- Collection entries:
• • •
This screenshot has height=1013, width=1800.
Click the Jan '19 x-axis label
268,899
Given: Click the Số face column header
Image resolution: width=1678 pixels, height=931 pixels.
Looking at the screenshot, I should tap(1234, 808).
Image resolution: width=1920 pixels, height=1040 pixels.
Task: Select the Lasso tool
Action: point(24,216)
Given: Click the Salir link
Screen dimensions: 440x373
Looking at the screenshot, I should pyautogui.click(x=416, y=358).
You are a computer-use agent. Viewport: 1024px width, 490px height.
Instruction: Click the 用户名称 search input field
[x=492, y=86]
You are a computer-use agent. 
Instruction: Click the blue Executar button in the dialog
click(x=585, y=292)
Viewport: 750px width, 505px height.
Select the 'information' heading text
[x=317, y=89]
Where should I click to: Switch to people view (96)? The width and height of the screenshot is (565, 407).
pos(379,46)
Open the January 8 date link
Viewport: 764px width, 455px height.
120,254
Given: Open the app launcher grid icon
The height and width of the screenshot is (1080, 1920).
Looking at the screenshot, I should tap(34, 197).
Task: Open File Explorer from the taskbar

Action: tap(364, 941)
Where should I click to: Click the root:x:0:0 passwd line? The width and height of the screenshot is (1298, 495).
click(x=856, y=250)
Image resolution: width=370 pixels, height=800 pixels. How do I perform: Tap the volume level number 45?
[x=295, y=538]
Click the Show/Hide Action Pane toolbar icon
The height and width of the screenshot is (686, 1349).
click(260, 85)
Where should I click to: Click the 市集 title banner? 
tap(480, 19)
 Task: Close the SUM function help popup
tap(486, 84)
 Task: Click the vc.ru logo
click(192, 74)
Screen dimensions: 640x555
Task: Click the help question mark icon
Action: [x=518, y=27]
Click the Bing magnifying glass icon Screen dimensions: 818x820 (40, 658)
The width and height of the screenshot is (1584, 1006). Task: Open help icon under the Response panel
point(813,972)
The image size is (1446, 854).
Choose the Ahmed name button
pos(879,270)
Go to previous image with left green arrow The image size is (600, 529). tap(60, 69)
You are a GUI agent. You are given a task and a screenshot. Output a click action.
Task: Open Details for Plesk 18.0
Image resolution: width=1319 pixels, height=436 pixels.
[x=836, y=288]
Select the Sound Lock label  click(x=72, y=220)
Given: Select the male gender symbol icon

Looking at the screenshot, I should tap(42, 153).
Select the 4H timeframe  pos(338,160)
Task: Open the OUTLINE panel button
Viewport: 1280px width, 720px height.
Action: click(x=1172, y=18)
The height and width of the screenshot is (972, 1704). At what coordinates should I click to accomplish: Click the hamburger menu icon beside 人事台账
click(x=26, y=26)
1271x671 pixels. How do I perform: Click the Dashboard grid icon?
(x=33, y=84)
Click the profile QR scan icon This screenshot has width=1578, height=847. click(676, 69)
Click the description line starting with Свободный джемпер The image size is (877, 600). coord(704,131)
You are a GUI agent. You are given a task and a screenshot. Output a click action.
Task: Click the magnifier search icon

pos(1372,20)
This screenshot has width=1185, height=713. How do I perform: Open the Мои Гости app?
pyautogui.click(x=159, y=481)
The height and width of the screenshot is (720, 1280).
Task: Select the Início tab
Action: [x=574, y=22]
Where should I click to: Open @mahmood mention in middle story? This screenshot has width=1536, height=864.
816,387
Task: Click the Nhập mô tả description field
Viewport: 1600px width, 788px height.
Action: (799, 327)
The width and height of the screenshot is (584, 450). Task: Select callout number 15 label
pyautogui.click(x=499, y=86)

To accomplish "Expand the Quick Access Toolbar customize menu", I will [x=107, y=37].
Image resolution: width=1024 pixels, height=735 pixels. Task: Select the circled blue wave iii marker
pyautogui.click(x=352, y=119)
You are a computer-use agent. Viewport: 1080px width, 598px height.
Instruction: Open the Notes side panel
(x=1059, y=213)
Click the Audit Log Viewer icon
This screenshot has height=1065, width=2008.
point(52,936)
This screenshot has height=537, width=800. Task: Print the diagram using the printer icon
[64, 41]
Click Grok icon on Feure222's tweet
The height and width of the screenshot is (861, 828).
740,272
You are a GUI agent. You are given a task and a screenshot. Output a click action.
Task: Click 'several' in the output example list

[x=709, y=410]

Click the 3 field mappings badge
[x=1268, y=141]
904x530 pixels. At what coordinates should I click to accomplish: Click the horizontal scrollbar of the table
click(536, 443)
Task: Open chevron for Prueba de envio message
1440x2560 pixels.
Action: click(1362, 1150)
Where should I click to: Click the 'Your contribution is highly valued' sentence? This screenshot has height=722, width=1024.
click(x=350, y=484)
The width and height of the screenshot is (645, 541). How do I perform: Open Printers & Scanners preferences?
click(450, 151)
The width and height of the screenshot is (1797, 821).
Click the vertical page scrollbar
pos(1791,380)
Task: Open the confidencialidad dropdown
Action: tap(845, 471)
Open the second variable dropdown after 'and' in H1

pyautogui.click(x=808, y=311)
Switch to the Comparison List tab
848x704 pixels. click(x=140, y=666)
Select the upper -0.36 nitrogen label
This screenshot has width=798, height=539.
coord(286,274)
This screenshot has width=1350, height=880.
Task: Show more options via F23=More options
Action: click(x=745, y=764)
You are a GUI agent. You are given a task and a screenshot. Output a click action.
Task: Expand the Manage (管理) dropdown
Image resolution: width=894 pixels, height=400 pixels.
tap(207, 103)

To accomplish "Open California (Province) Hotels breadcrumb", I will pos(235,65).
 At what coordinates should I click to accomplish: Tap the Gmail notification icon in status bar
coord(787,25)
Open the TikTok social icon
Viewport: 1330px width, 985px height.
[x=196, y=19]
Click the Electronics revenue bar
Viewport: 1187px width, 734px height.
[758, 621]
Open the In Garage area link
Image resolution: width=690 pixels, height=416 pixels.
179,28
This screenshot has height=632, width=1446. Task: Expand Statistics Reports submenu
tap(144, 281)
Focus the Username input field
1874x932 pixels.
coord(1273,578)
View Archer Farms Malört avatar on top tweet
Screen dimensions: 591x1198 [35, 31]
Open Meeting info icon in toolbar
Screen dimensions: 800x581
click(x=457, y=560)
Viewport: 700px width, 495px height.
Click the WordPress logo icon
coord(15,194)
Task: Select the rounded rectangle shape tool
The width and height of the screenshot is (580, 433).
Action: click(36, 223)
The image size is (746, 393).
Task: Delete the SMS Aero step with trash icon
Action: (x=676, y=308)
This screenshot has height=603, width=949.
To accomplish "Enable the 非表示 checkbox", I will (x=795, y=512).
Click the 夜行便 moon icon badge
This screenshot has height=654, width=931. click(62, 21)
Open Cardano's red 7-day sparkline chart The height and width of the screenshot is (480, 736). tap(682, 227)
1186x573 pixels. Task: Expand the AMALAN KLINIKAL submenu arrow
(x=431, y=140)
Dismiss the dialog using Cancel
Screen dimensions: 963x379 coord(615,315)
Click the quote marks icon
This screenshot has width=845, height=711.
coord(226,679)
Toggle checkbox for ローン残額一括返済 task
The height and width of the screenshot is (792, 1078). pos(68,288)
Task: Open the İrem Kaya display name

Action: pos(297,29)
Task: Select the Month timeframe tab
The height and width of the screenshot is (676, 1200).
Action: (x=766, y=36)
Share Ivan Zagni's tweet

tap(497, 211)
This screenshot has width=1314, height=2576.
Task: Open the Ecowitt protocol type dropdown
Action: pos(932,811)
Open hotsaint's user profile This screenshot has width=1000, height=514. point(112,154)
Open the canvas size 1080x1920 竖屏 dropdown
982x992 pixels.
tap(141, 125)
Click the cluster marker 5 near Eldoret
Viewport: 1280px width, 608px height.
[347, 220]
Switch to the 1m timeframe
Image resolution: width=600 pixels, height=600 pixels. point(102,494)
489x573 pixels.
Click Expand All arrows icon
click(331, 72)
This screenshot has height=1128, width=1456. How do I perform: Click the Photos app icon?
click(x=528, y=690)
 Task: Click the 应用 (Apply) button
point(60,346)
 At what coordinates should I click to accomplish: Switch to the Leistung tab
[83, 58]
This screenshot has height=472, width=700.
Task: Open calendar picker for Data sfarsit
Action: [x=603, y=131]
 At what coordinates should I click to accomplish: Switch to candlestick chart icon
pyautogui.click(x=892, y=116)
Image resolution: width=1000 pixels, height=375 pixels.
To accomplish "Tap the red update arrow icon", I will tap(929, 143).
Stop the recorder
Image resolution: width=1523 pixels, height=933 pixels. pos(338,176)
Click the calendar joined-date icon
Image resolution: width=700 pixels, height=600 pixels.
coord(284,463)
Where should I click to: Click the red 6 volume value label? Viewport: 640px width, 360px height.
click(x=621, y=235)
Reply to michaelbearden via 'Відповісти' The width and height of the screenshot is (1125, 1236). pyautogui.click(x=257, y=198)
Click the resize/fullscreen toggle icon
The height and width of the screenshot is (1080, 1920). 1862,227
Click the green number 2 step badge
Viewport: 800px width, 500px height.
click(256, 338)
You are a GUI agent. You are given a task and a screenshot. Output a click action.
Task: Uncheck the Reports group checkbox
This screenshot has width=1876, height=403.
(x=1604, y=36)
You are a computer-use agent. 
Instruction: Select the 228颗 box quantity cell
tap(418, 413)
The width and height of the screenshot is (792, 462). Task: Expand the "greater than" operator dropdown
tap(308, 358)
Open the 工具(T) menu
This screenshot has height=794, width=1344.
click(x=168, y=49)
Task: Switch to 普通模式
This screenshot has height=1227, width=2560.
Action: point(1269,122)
• • •
- Action item:
Each line above with the string "profile" should be reported in full.

- Answer box:
Click the profile QR scan icon This screenshot has width=1578, height=847. click(676, 69)
Open hotsaint's user profile This screenshot has width=1000, height=514. point(112,154)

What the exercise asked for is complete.